» About this exercise
Below is a set of records; restate each one word for word.

━━━━━ Supplied records

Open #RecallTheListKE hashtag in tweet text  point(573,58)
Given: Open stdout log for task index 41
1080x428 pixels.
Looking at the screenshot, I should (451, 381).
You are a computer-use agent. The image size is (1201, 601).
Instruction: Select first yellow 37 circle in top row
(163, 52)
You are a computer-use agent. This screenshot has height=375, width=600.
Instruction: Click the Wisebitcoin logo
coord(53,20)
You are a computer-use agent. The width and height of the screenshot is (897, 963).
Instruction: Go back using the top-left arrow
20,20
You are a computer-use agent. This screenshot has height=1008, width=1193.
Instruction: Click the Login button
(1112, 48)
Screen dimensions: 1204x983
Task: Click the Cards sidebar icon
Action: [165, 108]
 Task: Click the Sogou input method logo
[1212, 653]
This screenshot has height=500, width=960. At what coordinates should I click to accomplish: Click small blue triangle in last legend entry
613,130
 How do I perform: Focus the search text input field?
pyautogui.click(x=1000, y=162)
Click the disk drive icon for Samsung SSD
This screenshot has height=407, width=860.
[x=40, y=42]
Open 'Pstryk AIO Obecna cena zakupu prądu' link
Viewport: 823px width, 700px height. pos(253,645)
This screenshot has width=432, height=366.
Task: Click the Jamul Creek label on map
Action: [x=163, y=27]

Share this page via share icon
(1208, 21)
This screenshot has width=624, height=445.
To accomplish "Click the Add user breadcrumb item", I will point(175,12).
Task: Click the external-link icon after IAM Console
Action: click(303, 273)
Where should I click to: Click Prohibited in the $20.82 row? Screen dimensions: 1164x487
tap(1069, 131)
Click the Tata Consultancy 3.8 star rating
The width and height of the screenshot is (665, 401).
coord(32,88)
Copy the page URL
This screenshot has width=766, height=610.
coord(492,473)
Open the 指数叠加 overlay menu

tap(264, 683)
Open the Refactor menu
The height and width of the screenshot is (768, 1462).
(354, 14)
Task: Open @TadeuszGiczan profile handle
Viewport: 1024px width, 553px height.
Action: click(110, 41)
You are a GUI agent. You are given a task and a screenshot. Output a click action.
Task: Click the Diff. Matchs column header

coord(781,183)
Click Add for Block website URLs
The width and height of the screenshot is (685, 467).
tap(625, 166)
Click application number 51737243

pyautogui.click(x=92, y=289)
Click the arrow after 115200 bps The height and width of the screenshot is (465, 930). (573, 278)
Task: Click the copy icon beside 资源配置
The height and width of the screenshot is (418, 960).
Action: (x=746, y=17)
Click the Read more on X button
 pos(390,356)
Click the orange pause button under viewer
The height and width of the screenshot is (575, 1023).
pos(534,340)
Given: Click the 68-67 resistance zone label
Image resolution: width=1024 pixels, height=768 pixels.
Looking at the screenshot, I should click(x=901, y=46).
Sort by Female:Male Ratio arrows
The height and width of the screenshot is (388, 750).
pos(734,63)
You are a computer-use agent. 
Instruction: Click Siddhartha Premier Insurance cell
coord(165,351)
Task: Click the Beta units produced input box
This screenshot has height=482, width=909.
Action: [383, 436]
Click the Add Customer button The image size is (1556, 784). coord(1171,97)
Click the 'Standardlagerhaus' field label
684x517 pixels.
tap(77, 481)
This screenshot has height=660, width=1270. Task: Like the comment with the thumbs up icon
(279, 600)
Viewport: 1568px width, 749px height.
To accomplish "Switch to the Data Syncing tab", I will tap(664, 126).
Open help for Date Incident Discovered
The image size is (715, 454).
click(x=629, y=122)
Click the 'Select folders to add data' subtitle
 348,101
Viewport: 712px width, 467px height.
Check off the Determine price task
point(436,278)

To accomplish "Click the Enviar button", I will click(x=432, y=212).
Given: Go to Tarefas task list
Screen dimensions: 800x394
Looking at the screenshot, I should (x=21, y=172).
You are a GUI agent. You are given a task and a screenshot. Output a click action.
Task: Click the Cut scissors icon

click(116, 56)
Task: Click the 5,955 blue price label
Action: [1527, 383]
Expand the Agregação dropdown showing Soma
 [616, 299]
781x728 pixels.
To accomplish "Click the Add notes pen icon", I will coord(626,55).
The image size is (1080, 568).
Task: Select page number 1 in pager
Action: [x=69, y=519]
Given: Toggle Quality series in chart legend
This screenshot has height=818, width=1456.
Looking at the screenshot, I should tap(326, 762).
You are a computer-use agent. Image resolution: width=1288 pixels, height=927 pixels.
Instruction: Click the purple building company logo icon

━━━━━━━━━━

» Solution to this problem
Open #RecallTheListKE hashtag in tweet text  point(573,58)
Given: Open stdout log for task index 41
1080x428 pixels.
Looking at the screenshot, I should (451, 381).
You are a computer-use agent. The image size is (1201, 601).
Instruction: Select first yellow 37 circle in top row
(163, 52)
You are a computer-use agent. This screenshot has height=375, width=600.
Instruction: Click the Wisebitcoin logo
coord(53,20)
You are a computer-use agent. The width and height of the screenshot is (897, 963).
Instruction: Go back using the top-left arrow
20,20
You are a computer-use agent. This screenshot has height=1008, width=1193.
Instruction: Click the Login button
(1112, 48)
Screen dimensions: 1204x983
Task: Click the Cards sidebar icon
Action: [165, 108]
 Task: Click the Sogou input method logo
[1212, 653]
This screenshot has height=500, width=960. At what coordinates should I click to accomplish: Click small blue triangle in last legend entry
613,130
 How do I perform: Focus the search text input field?
pyautogui.click(x=1000, y=162)
Click the disk drive icon for Samsung SSD
This screenshot has height=407, width=860.
[x=40, y=42]
Open 'Pstryk AIO Obecna cena zakupu prądu' link
Viewport: 823px width, 700px height. pos(253,645)
This screenshot has width=432, height=366.
Task: Click the Jamul Creek label on map
Action: [x=163, y=27]

Share this page via share icon
(1208, 21)
This screenshot has width=624, height=445.
To accomplish "Click the Add user breadcrumb item", I will point(175,12).
Task: Click the external-link icon after IAM Console
Action: click(303, 273)
Where should I click to: Click Prohibited in the $20.82 row? Screen dimensions: 1164x487
tap(1069, 131)
Click the Tata Consultancy 3.8 star rating
The width and height of the screenshot is (665, 401).
coord(32,88)
Copy the page URL
This screenshot has width=766, height=610.
coord(492,473)
Open the 指数叠加 overlay menu

tap(264, 683)
Open the Refactor menu
The height and width of the screenshot is (768, 1462).
(354, 14)
Task: Open @TadeuszGiczan profile handle
Viewport: 1024px width, 553px height.
Action: click(110, 41)
You are a GUI agent. You are given a task and a screenshot. Output a click action.
Task: Click the Diff. Matchs column header

coord(781,183)
Click Add for Block website URLs
The width and height of the screenshot is (685, 467).
tap(625, 166)
Click application number 51737243

pyautogui.click(x=92, y=289)
Click the arrow after 115200 bps The height and width of the screenshot is (465, 930). (573, 278)
Task: Click the copy icon beside 资源配置
The height and width of the screenshot is (418, 960).
Action: (x=746, y=17)
Click the Read more on X button
 pos(390,356)
Click the orange pause button under viewer
The height and width of the screenshot is (575, 1023).
pos(534,340)
Given: Click the 68-67 resistance zone label
Image resolution: width=1024 pixels, height=768 pixels.
Looking at the screenshot, I should click(x=901, y=46).
Sort by Female:Male Ratio arrows
The height and width of the screenshot is (388, 750).
pos(734,63)
You are a computer-use agent. 
Instruction: Click Siddhartha Premier Insurance cell
coord(165,351)
Task: Click the Beta units produced input box
This screenshot has height=482, width=909.
Action: [383, 436]
Click the Add Customer button The image size is (1556, 784). coord(1171,97)
Click the 'Standardlagerhaus' field label
684x517 pixels.
tap(77, 481)
This screenshot has height=660, width=1270. Task: Like the comment with the thumbs up icon
(279, 600)
Viewport: 1568px width, 749px height.
To accomplish "Switch to the Data Syncing tab", I will tap(664, 126).
Open help for Date Incident Discovered
The image size is (715, 454).
click(x=629, y=122)
Click the 'Select folders to add data' subtitle
 348,101
Viewport: 712px width, 467px height.
Check off the Determine price task
point(436,278)

To accomplish "Click the Enviar button", I will click(x=432, y=212).
Given: Go to Tarefas task list
Screen dimensions: 800x394
Looking at the screenshot, I should (x=21, y=172).
You are a GUI agent. You are given a task and a screenshot. Output a click action.
Task: Click the Cut scissors icon

click(116, 56)
Task: Click the 5,955 blue price label
Action: [1527, 383]
Expand the Agregação dropdown showing Soma
 [616, 299]
781x728 pixels.
To accomplish "Click the Add notes pen icon", I will coord(626,55).
The image size is (1080, 568).
Task: Select page number 1 in pager
Action: [x=69, y=519]
Given: Toggle Quality series in chart legend
This screenshot has height=818, width=1456.
Looking at the screenshot, I should tap(326, 762).
You are a computer-use agent. Image resolution: width=1288 pixels, height=927 pixels.
Instruction: Click the purple building company logo icon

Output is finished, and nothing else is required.